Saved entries
****************
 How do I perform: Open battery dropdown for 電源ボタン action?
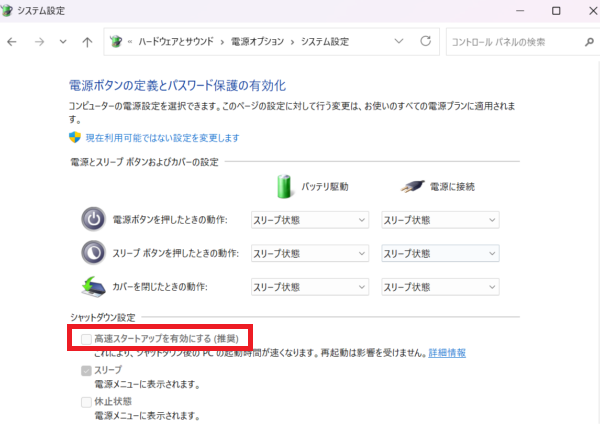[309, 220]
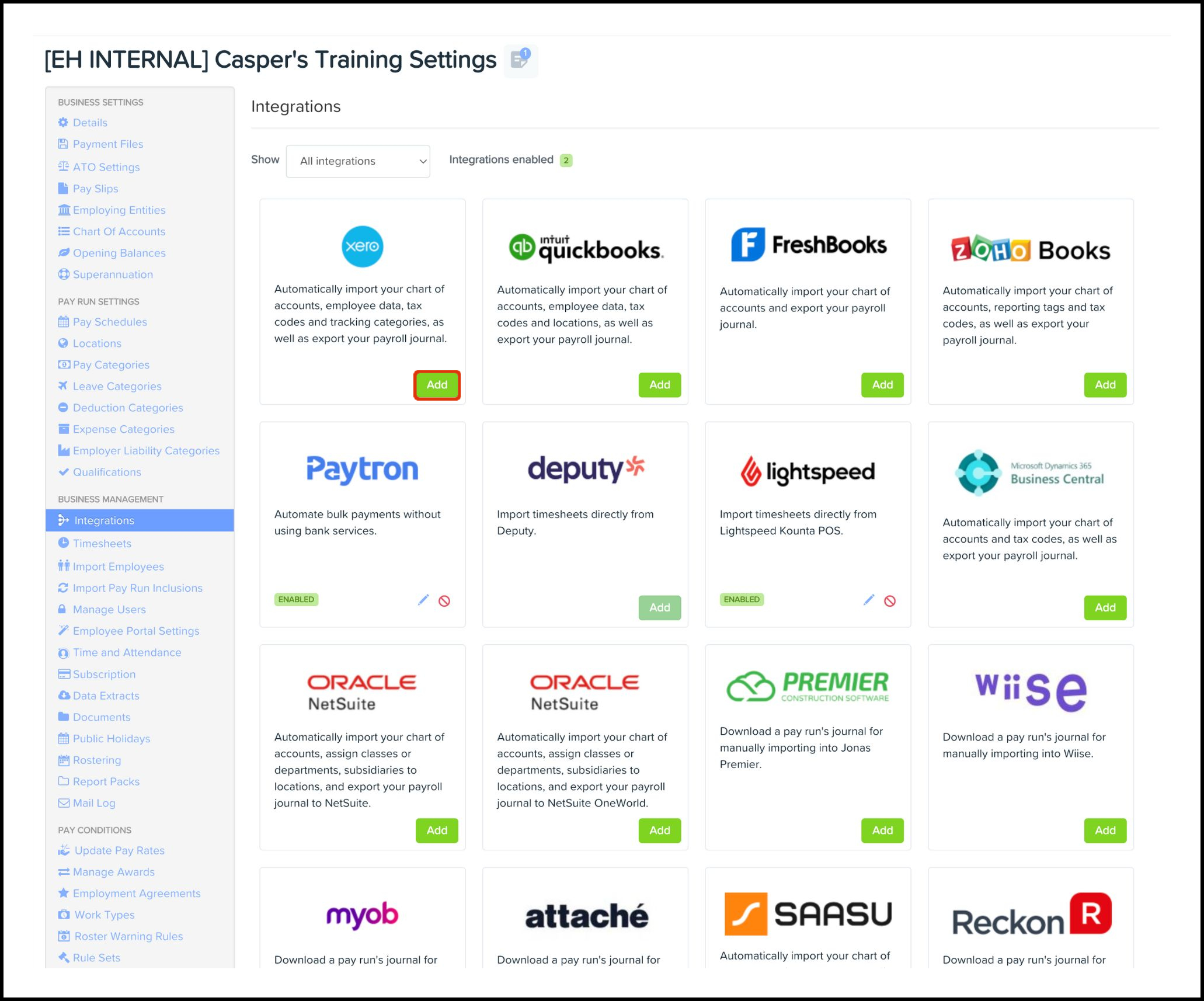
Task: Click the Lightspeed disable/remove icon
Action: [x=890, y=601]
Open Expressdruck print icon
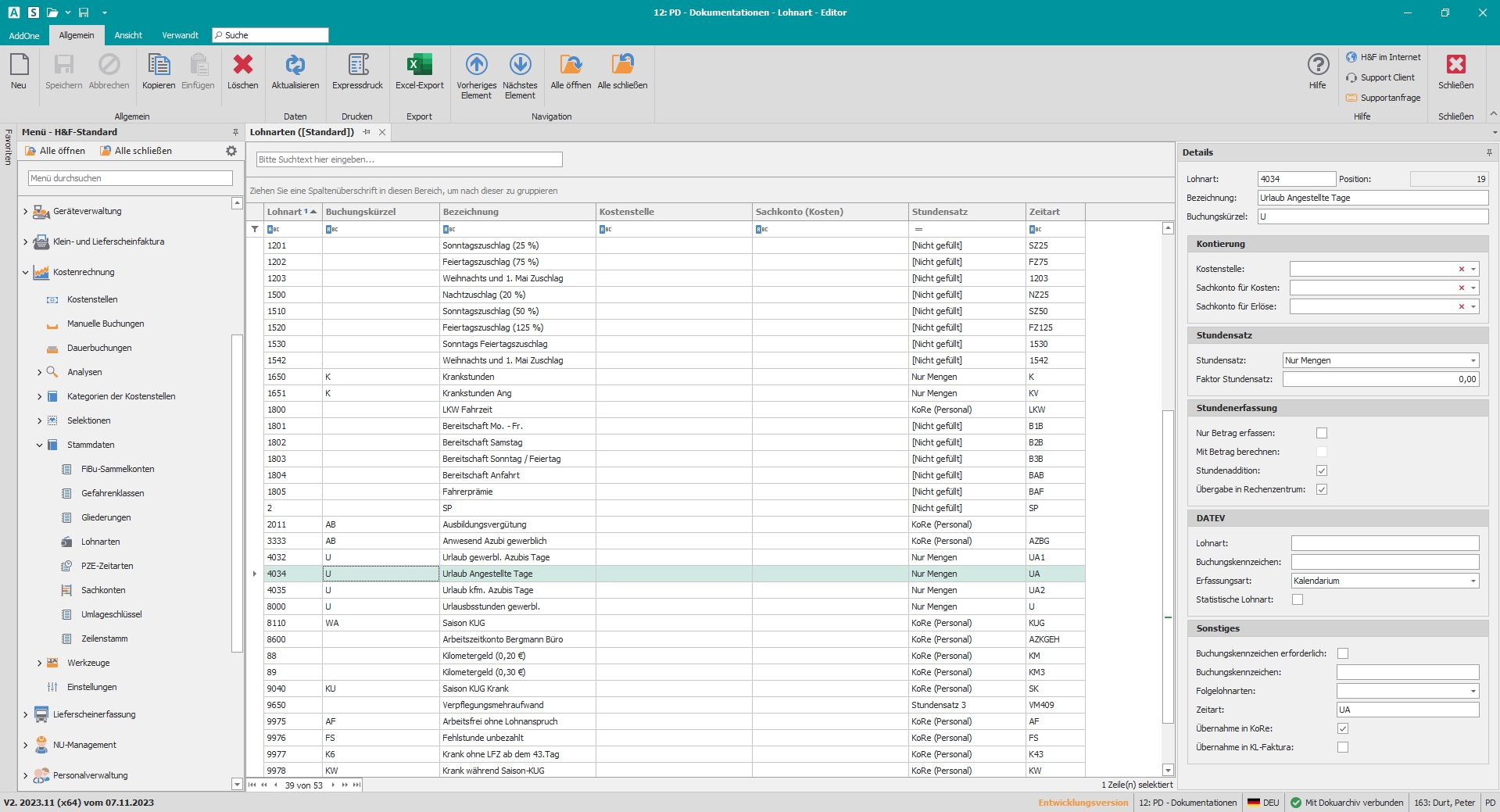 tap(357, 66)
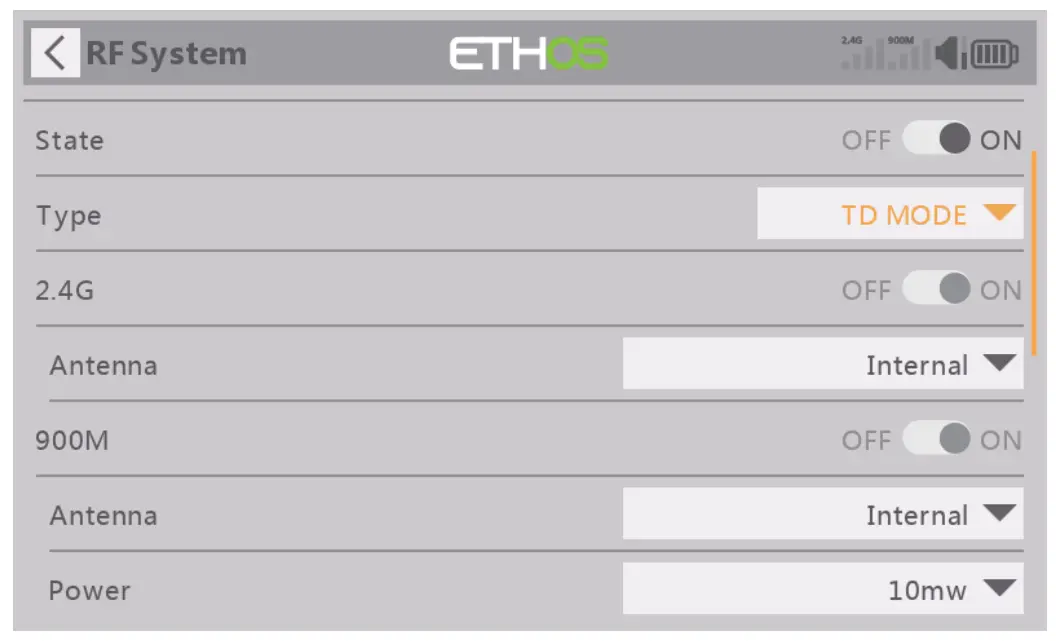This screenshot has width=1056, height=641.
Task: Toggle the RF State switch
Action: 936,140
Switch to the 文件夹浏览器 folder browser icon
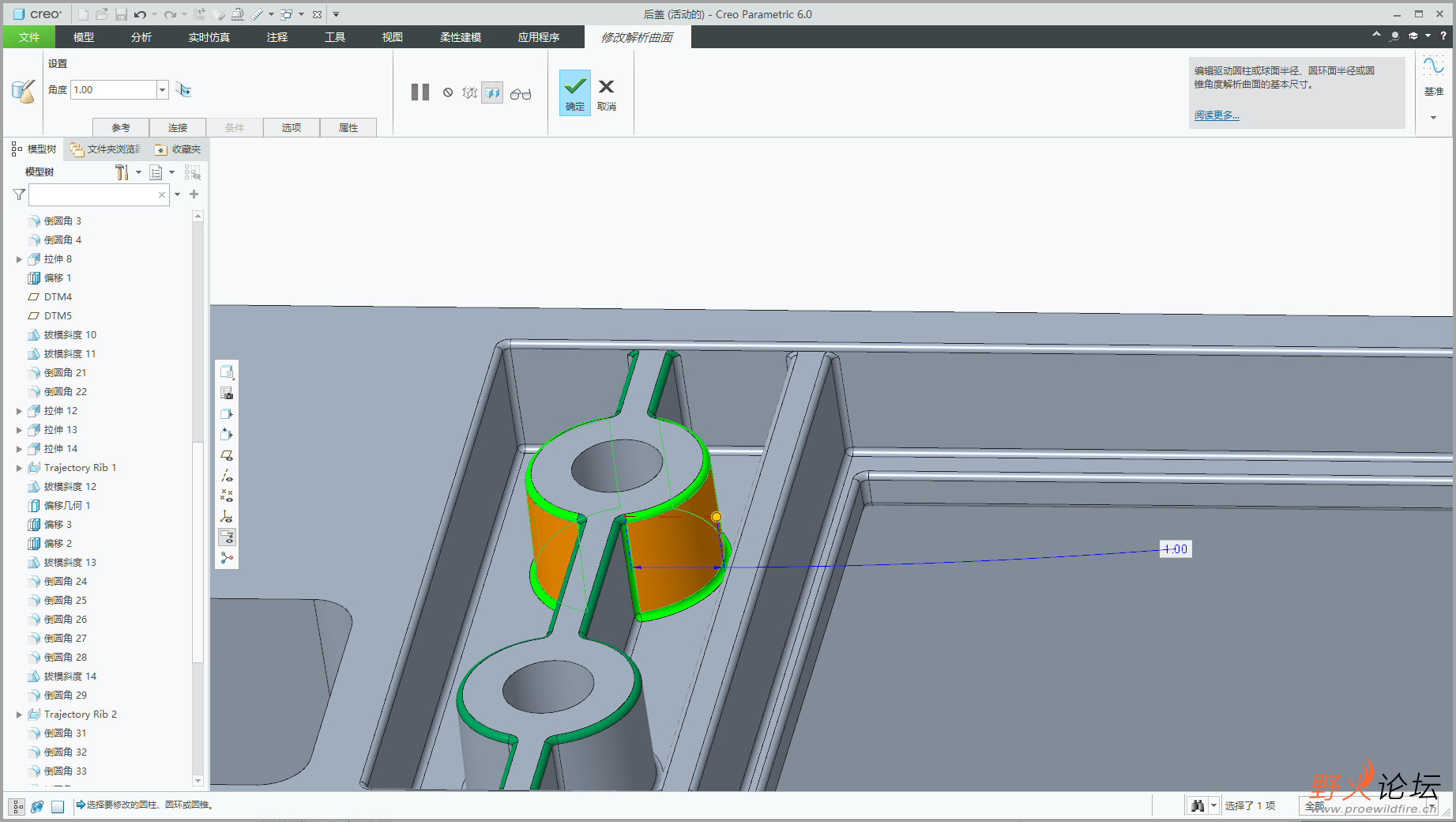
****************
* _TASK GOAL_: Revise all of the items above by replacing "dropdown" with "drop-down menu" and leaving everything else unchanged. Leave the pictures out of your answer.

* _RESULT OF THIS TASK_:
 How do I perform: Open battery drop-down menu for 電源ボタン action?
[309, 220]
Task: Click the Lightspeed disable/remove icon
Action: [x=890, y=601]
Open Expressdruck print icon
 tap(357, 66)
This screenshot has width=1056, height=641.
Task: Toggle the RF State switch
Action: 936,140
Switch to the 文件夹浏览器 folder browser icon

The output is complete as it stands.